----- Selected passage
CAMLA (Cultural Adaptation of Meaning-Centered Psychotherapy for Latinos)


Latino cancer patients often experience greater challenges due to cancer and constitute an underserved population at risk of poor psychological outcomes [1-3]. However, there are no targeted psychosocial or psychotherapeutic interventions available for Latino patients diagnosed with advanced cancer. Individual Meaning-Centered Psychotherapy (IMCP) is a seven-session manualized psychotherapy intervention, grounded in the work of Viktor Frankl, developed for the specific spiritual and meaning-making needs of patients with advanced disease. IMCP’s goal is to help patients with advanced cancer sustain or enhance a sense of meaning, peace and purpose as they face limitations due to progression of disease and treatment [4]. The purpose of the CAMLA (Cultural Adaptation of Meaning-Centered Psychotherapy for LAtinos) study is to linguistically and culturally adapt IMCP for Spanish-speaking Latino cancer patients.

  1. Bowen, D.J., et al., Possible socioeconomic and ethnic disparities in quality of life in a cohort of breast cancer survivors. Breast Cancer Res & Treat, 2007. 106(1): p. 85-95.
  2. Ell, K., et al., One-year follow-up of collaborative depression care for low-income, predominantly Hispanic patients with cancer. Psychiatr Serv, 2011. 62(2): p. 162-70.
  3. Eversley, R., et al., Post-treatment symptoms among ethnic minority breast cancer survivors. Oncol Nurs Forum, 2005. 32(2): p. 250-6.
  4. Costas-Muñiz, et al., Meaning-Centered Psychotherapy for Latino Patients with Advanced Cancer: Cultural Adaptation Process. Journal of Palliative Medicine, 2020. 23(4), 489–497.
----------
» **Problem details**:
Copy the CAMLA text from "3. Eversley, R., et" to "2020. 23(4), 489–497.", substituting "Oncology Nursing Forum" for "Oncol Nurs Forum". The material that comes next has no connection to the CAMLA text.
----- Data segment
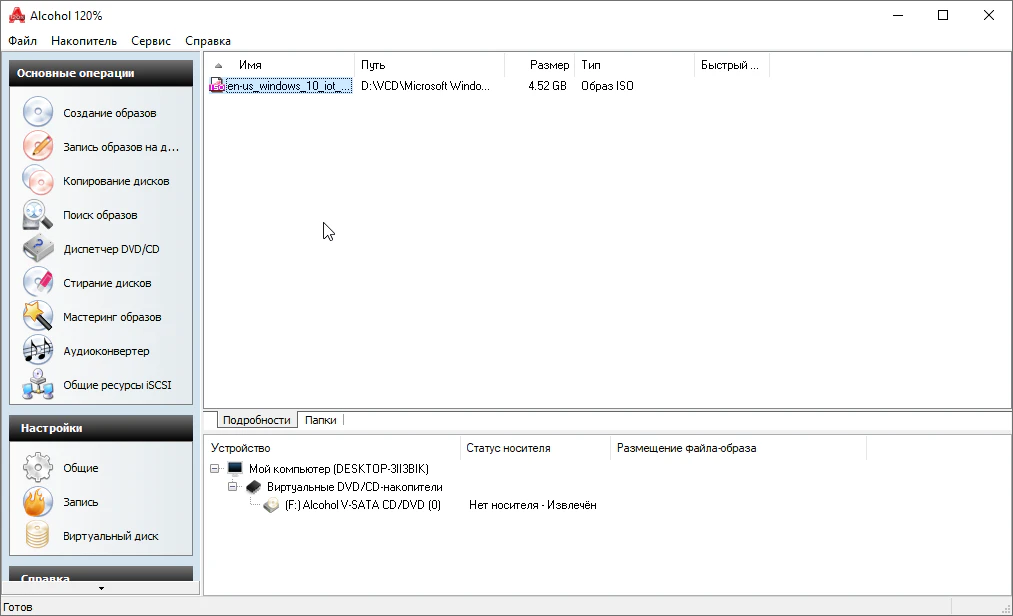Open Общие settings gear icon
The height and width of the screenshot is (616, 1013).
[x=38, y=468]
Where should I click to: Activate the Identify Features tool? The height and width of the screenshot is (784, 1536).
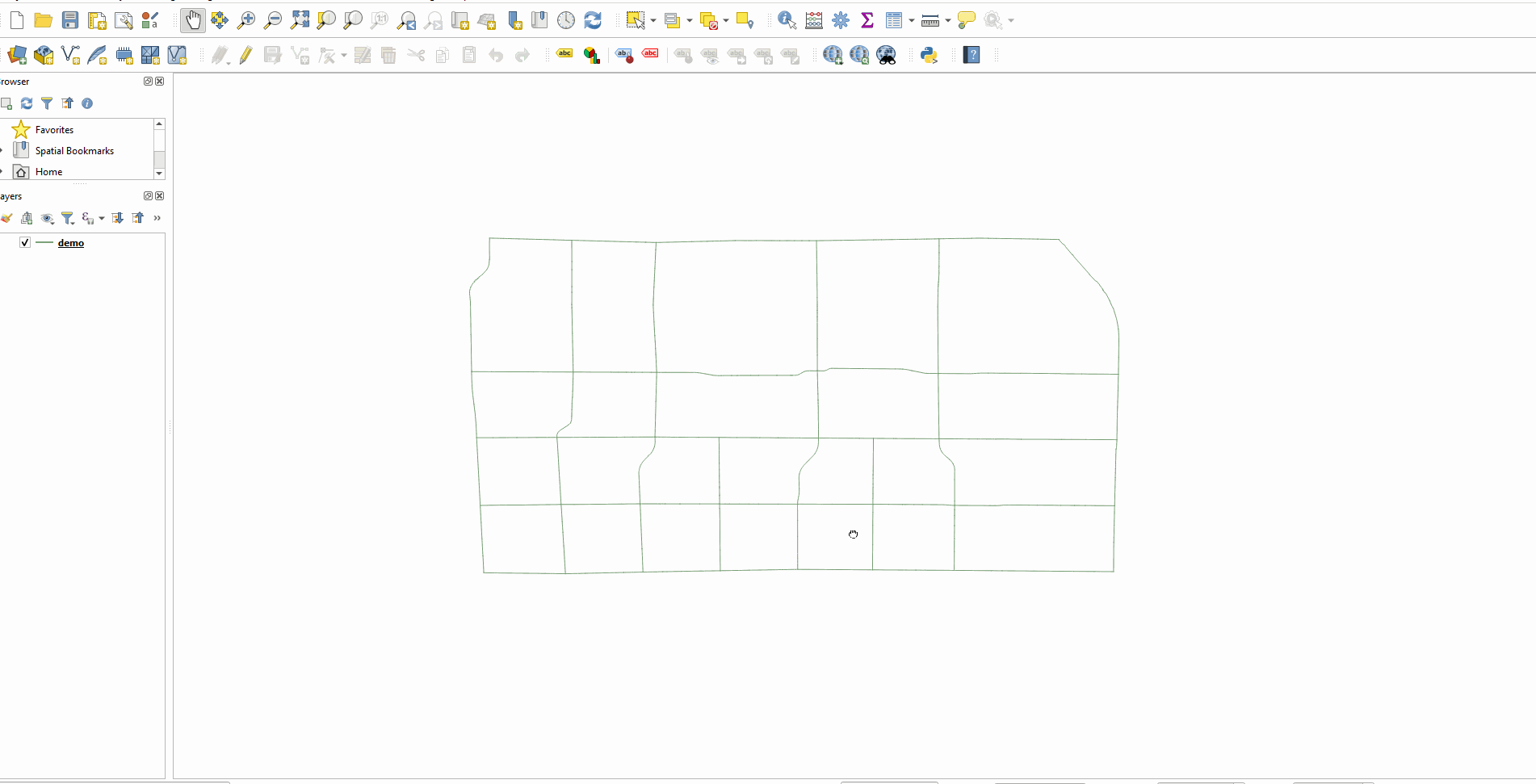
----------
» **Answer section**:
3. Eversley, R., et al., Post-treatment symptoms among ethnic minority breast cancer survivors. Oncology Nursing Forum, 2005. 32(2): p. 250-6.
  4. Costas-Muñiz, et al., Meaning-Centered Psychotherapy for Latino Patients with Advanced Cancer: Cultural Adaptation Process. Journal of Palliative Medicine, 2020. 23(4), 489–497.